Alors qu'une autre semaine de lock-out s'écoule, les gens s'inquiètent naturellement de leur avenir. Les résultats économiques de cette pandémie mondiale devraient rivaliser avec la Grande Dépression des années 1930, l'économie mondiale devant se contracter de 3% selon le Fonds monétaire international. L'impact sur certains secteurs pourrait être durable et dévastateur. Beaucoup souhaitent désespérément que la vie revienne à la normale. A ce désir, j'ai quelques mots inconfortables. Il est peu probable de revenir à l'ancienne normale que nous avions avant la crise. Le problème auquel nous sommes confrontés est plutôt la lutte pour définir ce que sera la «nouvelle normalité». Quelle conception du monde, ou dont la ou les conceptions du monde vont prévaloir et définir la vie quotidienne au lendemain de cette pandémie?

Les possibilités abondent ici. Récemment au Royaume-Uni, un clip de la lectrice de nouvelles Emily Maitlis est devenu viral. Dans ce court clip, Maitlis a cherché à mentir à l'idée que cette pandémie a servi de grand niveleur, quelque chose que les riches ou les pauvres ont souffert également. Elle a répliqué qu'au lieu de cela, l'expérience était marquée par des inégalités sociales, à la fois en termes d'exposition et de capacité à faire face aux conséquences du verrouillage. Curieusement, ma première réaction en voyant des gens partager ce clip n'était pas de l'espoir, c'était de la confusion et une légère colère. Le travail le plus critique dans les sciences sociales n'avait-il pas souligné ces faits évidents sur les sociétés capitalistes depuis que Marx avait écrit le Manifeste communiste? Pourquoi les gens ont-ils soudainement loué leur inquiétude face aux inégalités alors qu'ils nous regardent si durement en face depuis des décennies. Certaines des mêmes personnes partageant ce clip sur les médias sociaux étaient les mêmes personnes qui, quelques mois auparavant, étaient heureuses de retourner au pouvoir un gouvernement conservateur dont le programme d'austérité était, selon une estimation, responsable de la mort de 120 000 personnes (un taux de mortalité pas vraiment différent de Covid-19, mais promu comme un médicament nécessaire aux maux économiques). Les contorsions idéologiques me semblaient mystifiantes. Les gens applaudissaient maintenant simultanément les agents de santé en héros, tout en continuant à soutenir un gouvernement qui rugissait de joie en refusant aux infirmières une augmentation de salaire.

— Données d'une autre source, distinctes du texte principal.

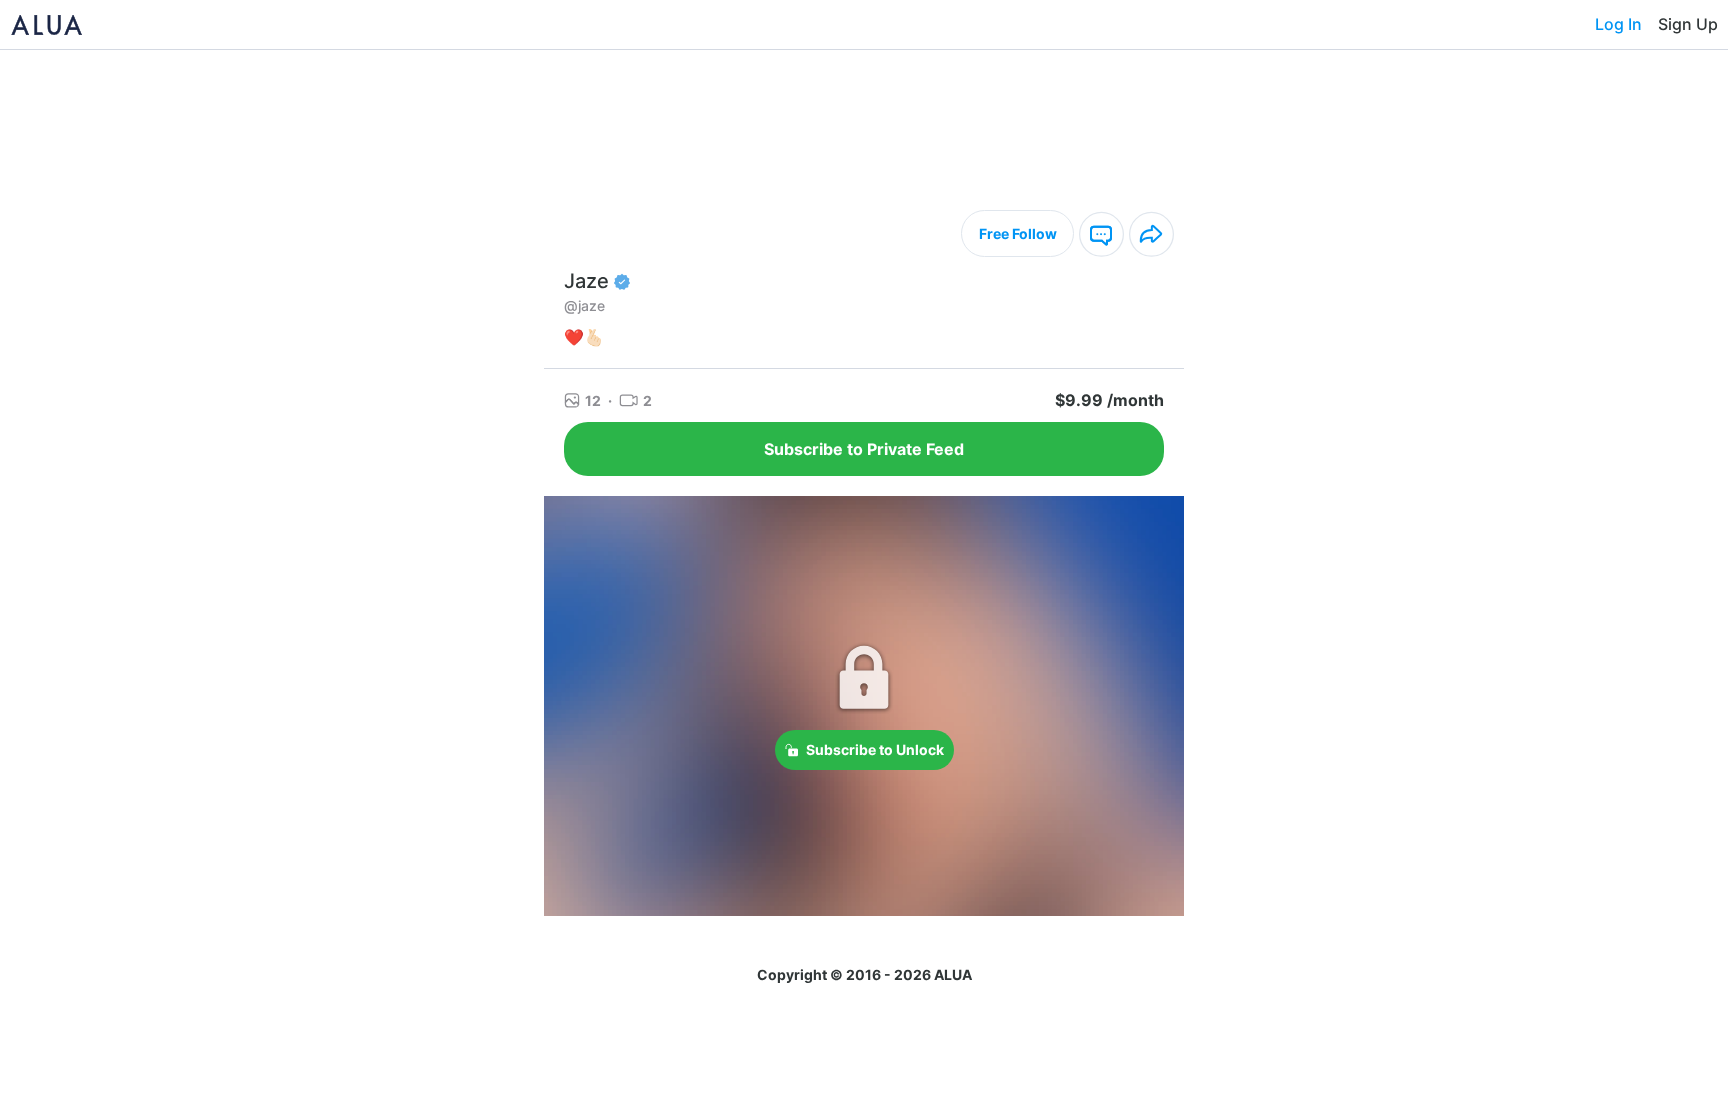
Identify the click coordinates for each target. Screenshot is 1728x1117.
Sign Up (1688, 24)
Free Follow (1018, 233)
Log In (1618, 24)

Cependant, au fur et à mesure que la colère s'est calmée, j'ai réfléchi à la façon dont le changement idéologique n'est pas un processus mécanique simple. Comme nous le savons, les crises sont précisément ces moments où les plus grandes possibilités existent pour changer les esprits. Ils ont le potentiel, comme nous le rappelle Antonio Gramsci, pour que les gens «se détachent de leurs idéologies traditionnelles et ne croient plus ce qu’ils croyaient auparavant».

Ce qui devient important, ce sont les récits que nous produisons et les mémoires collectives que nous invoquons qui ont le pouvoir de faciliter les projets politiques collectifs. En réfléchissant à cela, Gramsci est également utile, car il s'est demandé si le changement progressif résulte d'une période de crise ou s'il est finalement «résolu en faveur d'une restauration de l'ancien?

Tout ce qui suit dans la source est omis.